**EXERCISE GOAL**:
Your answer should hold exactly the lines from the one with "The height and width of the screenshot is (855, 1400)." through the last line of the material below, nothing before and nothing extra.

*** RECORDS SHOWN Section Begins ***

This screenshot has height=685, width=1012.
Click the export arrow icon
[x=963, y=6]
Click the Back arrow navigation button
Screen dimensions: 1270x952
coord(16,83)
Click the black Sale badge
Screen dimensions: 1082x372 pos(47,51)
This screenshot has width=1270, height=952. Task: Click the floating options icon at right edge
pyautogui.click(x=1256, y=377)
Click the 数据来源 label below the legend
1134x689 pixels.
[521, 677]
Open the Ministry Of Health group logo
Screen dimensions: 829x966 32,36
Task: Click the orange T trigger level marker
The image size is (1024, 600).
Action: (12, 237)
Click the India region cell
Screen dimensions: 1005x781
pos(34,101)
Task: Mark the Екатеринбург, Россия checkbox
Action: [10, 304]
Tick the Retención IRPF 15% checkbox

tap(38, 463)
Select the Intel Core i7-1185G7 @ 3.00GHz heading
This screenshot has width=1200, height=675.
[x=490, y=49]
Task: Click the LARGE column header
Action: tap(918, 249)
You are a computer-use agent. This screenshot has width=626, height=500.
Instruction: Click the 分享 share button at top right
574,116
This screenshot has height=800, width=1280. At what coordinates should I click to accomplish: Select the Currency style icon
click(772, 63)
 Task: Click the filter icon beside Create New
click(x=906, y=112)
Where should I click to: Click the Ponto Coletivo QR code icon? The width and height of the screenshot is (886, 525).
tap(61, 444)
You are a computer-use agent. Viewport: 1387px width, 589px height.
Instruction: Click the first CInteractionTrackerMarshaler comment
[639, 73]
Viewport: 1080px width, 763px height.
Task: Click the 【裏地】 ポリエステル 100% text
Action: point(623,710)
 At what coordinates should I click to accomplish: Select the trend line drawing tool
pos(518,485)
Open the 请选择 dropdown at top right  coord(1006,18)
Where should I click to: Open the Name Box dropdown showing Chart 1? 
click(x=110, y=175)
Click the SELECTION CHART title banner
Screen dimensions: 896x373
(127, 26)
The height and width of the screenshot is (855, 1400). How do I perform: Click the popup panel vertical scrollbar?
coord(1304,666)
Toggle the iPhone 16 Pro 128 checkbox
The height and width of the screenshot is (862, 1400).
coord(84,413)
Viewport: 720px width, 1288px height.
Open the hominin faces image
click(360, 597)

*** RECORDS SHOWN Section Ends ***

**REPLY**:
The height and width of the screenshot is (855, 1400). How do I perform: Click the popup panel vertical scrollbar?
coord(1304,666)
Toggle the iPhone 16 Pro 128 checkbox
The height and width of the screenshot is (862, 1400).
coord(84,413)
Viewport: 720px width, 1288px height.
Open the hominin faces image
click(360, 597)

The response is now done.